A Russian court has placed BitRiver’s parent into formal bankruptcy monitoring over an unresolved debt of roughly 700 million rubles — about 9.2 million dollars — tied to an equipment prepayment dispute with an En+ Group subsidiary. Local reports say energy suppliers are piling on with additional claims that push total liabilities north of 940 million rubles, and that layoffs and departures have hollowed the operation. In a separate legal thread, founder and CEO Igor Runets was charged with concealing funds intended for tax collection and has been placed under house arrest, according to Moscow’s Zamoskvoretsky District Court.
Why you should care — BitRiver was a flagship in Russia’s industrial-scale mining scene. This kind of financial and legal squeeze — from creditors to courts — can ripple through regional hash rate, hosting contracts, and equipment resale markets. It’s also a reminder that cheap power is only one line item in a miner’s risk stack.
Story five — privacy tech hits mainnet with a bang.
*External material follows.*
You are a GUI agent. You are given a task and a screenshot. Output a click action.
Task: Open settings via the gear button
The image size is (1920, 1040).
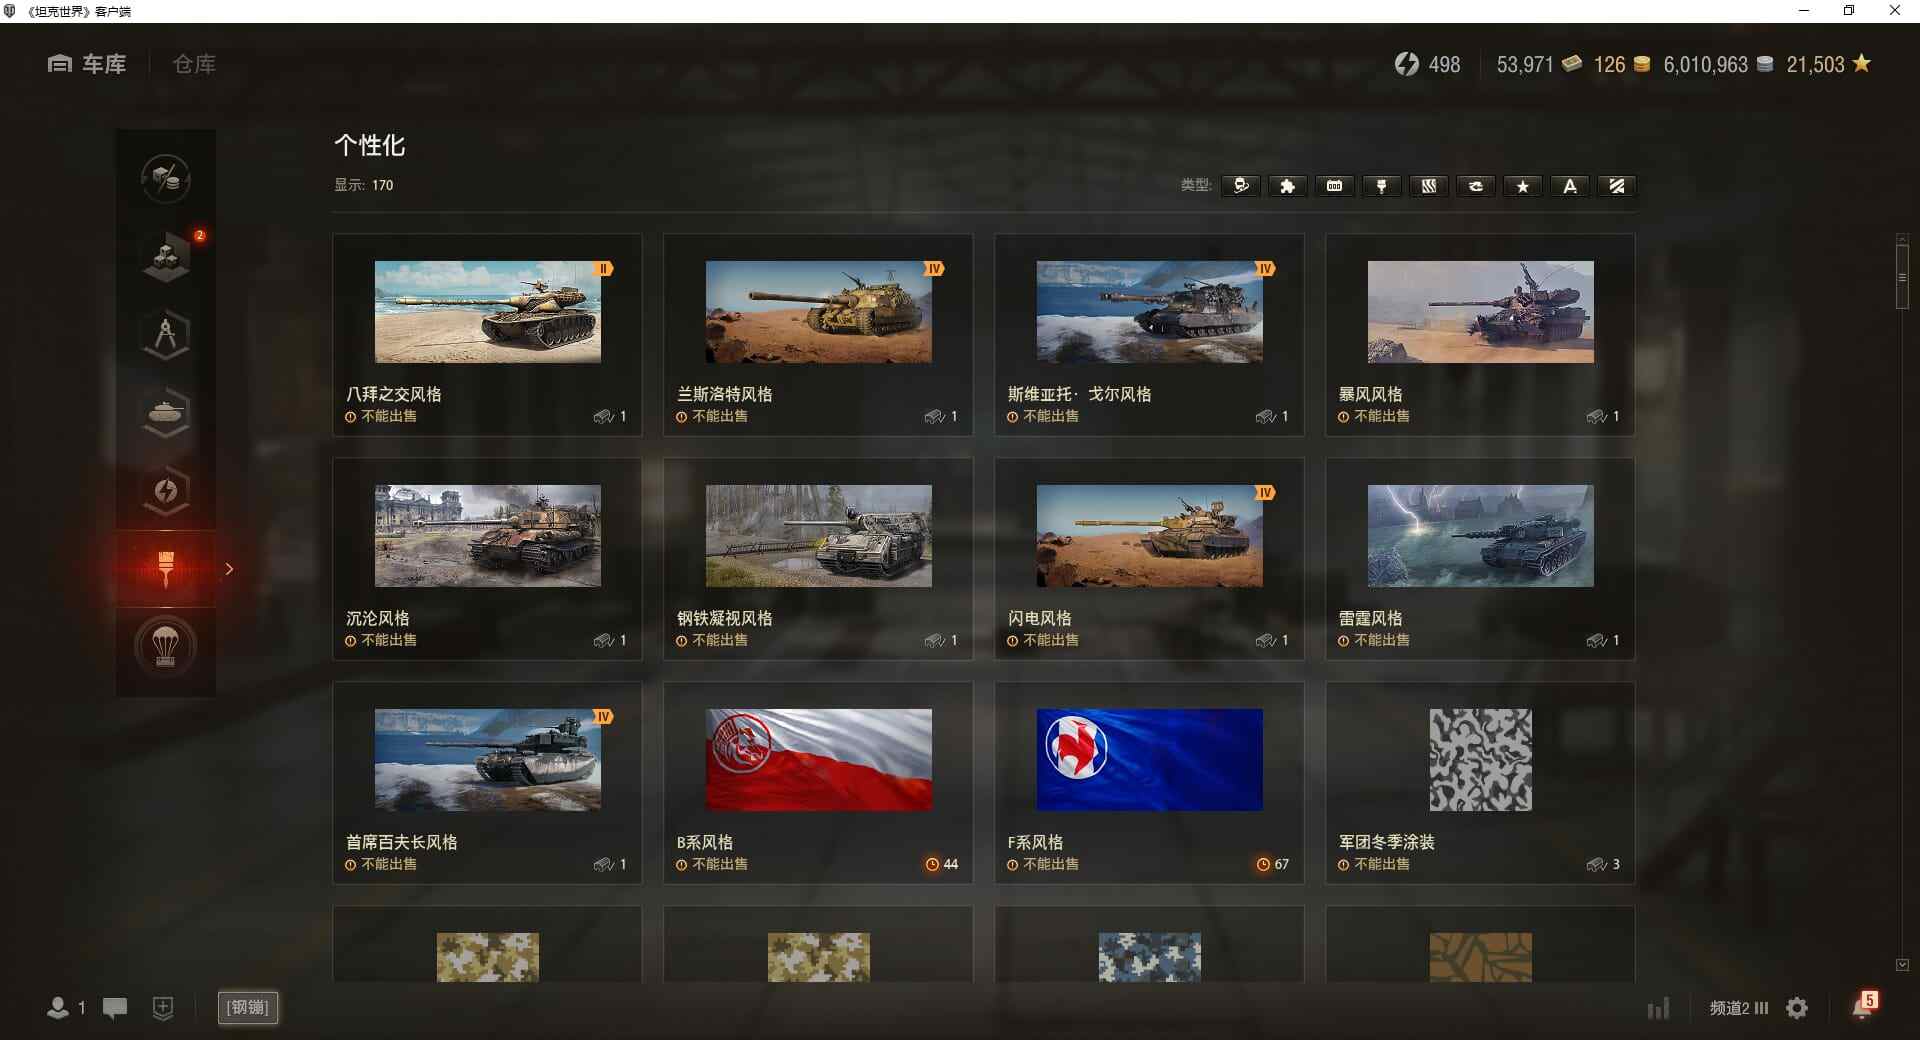1797,1009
Zama’s token generation event goes live today after a sealed-bid Dutch auction that ran entirely on encrypted data using fully homomorphic encryption. Participants submitted bids where the price was public but the size was confidential, and the clearing price was computed homomorphically — without decrypting individual bids. According to the team, more than 11,000 unique bidders took part, and over 121 million dollars in value was “shielded” during the auction process, with total commitments around 118.5 million dollars. Zama is also introducing a new metric, Total Value Shielded — TVS — to track how much economic value is actively encrypted on-chain, positioning it as a privacy-era analogue to DeFi’s TVL. The team says centralized exchange trading was slated for 1 p.m. UTC today.
Beyond the novelty, this is a big tell for where crypto is headed — confidential settlement and price discovery without sacrificing auditability. If TVS gains adoption, developers and investors may get a clearer lens on whether privacy rails are seeing real usage... versus simply parked capital.
Quick pulse check before we wrap — licenses and rulebooks took center stage. Ripple’s EU passport and Brazil’s framework both expand the regulated perimeter, while the market backdrop showed allocators stepping back for a second straight week. Meanwhile, operational risk surfaced in mining with BitRiver, and cutting-edge cryptography translated into actual market plumbing with Zama.
Recap... Ripple’s full EMI sign-off in Luxembourg opens EU doors, Brazil’s central bank regime for crypto providers is officially live, fund flows posted 1.7 billion dollars of weekly outflows — flipping year-to-date negative — BitRiver’s parent entered bankruptcy monitoring as its CEO faces charges, and Zama’s encrypted token launch and new TVS metric showcased privacy tech at scale. We’ll keep tracking what moves from here — regulatory implementation in Brazil, enterprise uptake on Ripple’s EU rails, whether outflows cool... and whether TVS becomes the privacy stat everyone quotes next.
Thanks for listening and see you tommorow!